I came to the web comments to find many people attacking Su Penn personally for saying bluntly that Vernacchio’s book doesn’t meet the needs of some of our most vulnerable people. As allies, it’s our job to listen to the people we’re trying to ally with. It is not ally behavior to tell minorities they’re “too angry” or to try to get them to “tone it down.” It is not ally behavior to try to shut them up when they tell us we didn’t do a good enough job in our attempts to help.
I understand Penn’s review may have hurt Vernacchio’s professional pride. This is clearly reflected in who’s defending him: of the 11 comments already posted on this article, six are from people who are personally or professionally associated with Vernacchio.

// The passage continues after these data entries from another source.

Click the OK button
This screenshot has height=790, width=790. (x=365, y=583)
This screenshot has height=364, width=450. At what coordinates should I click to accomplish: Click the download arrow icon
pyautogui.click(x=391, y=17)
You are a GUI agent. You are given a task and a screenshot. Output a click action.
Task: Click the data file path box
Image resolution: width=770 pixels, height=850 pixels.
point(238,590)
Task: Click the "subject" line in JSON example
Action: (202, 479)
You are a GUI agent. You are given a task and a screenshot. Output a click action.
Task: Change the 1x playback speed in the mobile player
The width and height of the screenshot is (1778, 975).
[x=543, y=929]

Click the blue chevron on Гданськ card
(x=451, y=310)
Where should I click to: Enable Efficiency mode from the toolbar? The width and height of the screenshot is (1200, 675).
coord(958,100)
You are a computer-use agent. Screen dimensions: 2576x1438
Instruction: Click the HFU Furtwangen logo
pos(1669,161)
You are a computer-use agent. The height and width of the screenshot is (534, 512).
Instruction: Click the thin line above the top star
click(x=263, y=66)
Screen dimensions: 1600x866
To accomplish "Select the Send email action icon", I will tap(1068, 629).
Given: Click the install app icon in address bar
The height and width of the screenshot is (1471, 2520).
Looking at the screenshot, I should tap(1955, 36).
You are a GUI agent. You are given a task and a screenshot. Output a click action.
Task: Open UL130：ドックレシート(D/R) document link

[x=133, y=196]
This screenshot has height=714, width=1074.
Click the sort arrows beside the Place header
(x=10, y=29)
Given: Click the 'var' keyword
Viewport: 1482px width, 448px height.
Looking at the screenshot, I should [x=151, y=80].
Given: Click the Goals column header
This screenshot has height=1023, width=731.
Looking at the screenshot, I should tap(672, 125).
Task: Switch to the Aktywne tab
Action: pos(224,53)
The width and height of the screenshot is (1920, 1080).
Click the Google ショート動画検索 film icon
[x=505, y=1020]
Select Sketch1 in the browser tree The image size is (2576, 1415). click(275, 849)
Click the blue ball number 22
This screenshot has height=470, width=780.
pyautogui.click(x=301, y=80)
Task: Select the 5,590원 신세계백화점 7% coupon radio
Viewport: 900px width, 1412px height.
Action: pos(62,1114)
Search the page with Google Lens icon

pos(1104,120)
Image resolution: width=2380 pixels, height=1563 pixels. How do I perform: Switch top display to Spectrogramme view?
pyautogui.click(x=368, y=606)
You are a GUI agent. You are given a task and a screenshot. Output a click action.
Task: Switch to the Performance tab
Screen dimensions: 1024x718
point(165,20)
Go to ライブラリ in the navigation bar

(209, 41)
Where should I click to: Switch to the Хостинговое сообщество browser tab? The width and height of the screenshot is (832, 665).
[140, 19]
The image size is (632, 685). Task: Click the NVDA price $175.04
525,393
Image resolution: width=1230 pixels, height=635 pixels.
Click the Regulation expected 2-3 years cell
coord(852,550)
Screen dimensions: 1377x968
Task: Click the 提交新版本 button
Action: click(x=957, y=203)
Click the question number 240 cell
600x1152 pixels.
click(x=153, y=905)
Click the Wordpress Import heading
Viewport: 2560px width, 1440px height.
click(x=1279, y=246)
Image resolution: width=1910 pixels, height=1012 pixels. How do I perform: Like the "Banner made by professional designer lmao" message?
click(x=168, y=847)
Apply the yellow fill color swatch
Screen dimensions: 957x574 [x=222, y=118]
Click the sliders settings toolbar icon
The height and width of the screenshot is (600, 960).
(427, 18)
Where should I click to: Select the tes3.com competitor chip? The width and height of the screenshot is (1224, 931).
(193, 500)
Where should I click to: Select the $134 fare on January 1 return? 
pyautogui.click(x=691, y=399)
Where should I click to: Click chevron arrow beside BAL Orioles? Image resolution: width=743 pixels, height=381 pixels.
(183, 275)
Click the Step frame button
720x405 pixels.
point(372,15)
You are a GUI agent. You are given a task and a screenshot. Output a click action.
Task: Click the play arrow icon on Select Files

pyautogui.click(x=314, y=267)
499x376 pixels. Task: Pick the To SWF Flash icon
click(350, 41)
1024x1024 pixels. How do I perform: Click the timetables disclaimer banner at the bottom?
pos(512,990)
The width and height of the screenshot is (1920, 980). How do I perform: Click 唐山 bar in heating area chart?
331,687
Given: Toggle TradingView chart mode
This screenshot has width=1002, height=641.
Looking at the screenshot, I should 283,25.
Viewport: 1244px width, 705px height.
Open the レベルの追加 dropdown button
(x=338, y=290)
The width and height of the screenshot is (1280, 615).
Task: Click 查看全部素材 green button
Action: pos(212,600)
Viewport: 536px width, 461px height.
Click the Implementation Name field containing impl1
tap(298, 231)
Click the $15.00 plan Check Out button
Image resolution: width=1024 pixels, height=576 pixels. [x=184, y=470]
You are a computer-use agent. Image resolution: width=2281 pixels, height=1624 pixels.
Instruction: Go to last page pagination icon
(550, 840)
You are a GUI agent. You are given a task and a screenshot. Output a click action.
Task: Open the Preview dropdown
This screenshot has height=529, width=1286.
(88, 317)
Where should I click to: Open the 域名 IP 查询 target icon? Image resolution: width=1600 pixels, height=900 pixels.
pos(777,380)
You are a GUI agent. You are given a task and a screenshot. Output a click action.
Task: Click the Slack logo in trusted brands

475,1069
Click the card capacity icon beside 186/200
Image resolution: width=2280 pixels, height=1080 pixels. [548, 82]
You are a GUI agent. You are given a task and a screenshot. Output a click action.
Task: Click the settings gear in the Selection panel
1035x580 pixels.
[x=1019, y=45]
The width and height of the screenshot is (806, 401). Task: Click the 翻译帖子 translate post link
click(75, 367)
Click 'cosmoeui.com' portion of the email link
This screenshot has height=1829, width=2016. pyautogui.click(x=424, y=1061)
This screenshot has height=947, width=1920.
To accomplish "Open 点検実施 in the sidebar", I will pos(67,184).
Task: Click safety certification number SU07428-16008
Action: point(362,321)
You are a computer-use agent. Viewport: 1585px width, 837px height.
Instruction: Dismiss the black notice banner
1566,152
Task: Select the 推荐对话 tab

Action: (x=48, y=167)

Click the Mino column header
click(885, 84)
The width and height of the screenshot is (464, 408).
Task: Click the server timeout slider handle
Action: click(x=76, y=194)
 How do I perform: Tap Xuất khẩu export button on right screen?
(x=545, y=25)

Many of those comments are also from people who are sexuality educators. I find that fact particularly disturbing: sexuality educators attacking a member of gender and sexual minority groups for clearly stating those groups’ needs, and pushing back against oppression. Vernacchio’s pride may be on the line, but our lives are on the line.
United Kingdom and United States
I do not know Vernacchio or Penn personally, but I think I would like both of them. I know, as Friends, we can love them both. My guess is that if they met, they’d find much to talk about, and would do so with as much love and courage as they both could muster. My guess is that they both have known the pain of being excluded and judged for their sexual identities, and that commonality would give them a deep well of compassion on which to draw.
What I’d like to ask for in this discussion is a moment of silence to hold Al, Su, and all of us working for better mutual understanding and clearness in the Light.
In a photo caption for Madeline Schaefer’s “Mass Incarceration and #BlackLivesMatter” (FJ Dec. 2015), we misidentified Keith Harvey (p. 9). We apologize for this error.